The set up is the same as the previous films, but with a new locale. Actors Brydon and Coogan, playing exaggerated versions of themselves, travel from Troy to Ithaca following in the footsteps of Odysseus. These two are friends, but not exactly besties. They’re both kind of jerks, and there’s an underlying tension that neither of these men truly, deeply, genuinely like each other.
They were thrust together years ago when Steve was assigned by a newspaper to travel the English countryside and write about fine dining establishments. After his girlfriend backed out (2010’s “The Trip”), Rob stepped in. In part one of their fictional story, they would eat, drink, and try not to kill each other. Not much has changed a decade later.
There are two types of reactions a viewer will have to these films (which are basically two hours of intellectual know-it-alls bickering about everything from Greek poets to Dustin Hoffman movies while sightseeing and eating five-star cuisine in gorgeous locales). You’ll either find the duo amusing or insufferable, and here the extended riffs wear thin. The audience for these films are well read, well traveled, and well versed in cinema, literature, food, history, and the arts. Even so, spending two hours with these men is a big ask for many. At one point, Rob calls Steve a “conceited ass,” which hits the nail on the head.
There’s an indifference to this film that’s disappointing. Food is described in great detail, but there aren’t a lot of salivating foodie shots. There isn’t a lot of beautiful scenery, either.
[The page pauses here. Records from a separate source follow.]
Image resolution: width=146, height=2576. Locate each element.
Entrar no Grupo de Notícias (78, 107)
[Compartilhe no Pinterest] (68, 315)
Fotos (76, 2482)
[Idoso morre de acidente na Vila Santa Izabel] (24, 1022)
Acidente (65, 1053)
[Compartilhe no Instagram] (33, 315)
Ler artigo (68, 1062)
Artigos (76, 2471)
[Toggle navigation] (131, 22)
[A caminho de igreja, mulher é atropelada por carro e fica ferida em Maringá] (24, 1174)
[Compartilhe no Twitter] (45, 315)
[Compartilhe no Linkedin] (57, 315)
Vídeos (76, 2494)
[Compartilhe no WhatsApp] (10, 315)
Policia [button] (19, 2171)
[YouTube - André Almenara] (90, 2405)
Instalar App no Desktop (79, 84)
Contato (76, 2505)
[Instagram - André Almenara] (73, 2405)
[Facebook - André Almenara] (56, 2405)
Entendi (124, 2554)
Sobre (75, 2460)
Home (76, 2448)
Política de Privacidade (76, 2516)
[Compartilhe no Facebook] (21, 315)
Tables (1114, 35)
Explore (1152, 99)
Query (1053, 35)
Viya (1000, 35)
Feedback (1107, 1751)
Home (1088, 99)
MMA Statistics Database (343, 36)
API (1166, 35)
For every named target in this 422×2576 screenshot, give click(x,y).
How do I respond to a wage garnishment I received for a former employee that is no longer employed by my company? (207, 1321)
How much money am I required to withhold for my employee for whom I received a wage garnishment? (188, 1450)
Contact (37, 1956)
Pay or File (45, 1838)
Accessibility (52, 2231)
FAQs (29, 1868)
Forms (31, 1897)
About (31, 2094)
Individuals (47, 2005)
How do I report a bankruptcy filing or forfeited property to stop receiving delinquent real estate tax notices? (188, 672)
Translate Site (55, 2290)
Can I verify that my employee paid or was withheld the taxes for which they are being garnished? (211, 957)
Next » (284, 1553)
This is a more somber outing as the pair embark on their own personal Odyssey, with themes of regret and self-disappointment mirroring the idea of someone taking a long journey as a way of finally going back home.
It feels a little lazy when contrived plot elements are thrown in like the death of a father or Steve’s son feeling abandoned and constantly searching for his dad via phone, but the bittersweet melancholy in returning to the comforts of home after a lifetime of adventures is the perfect note on which to end the quartet of films.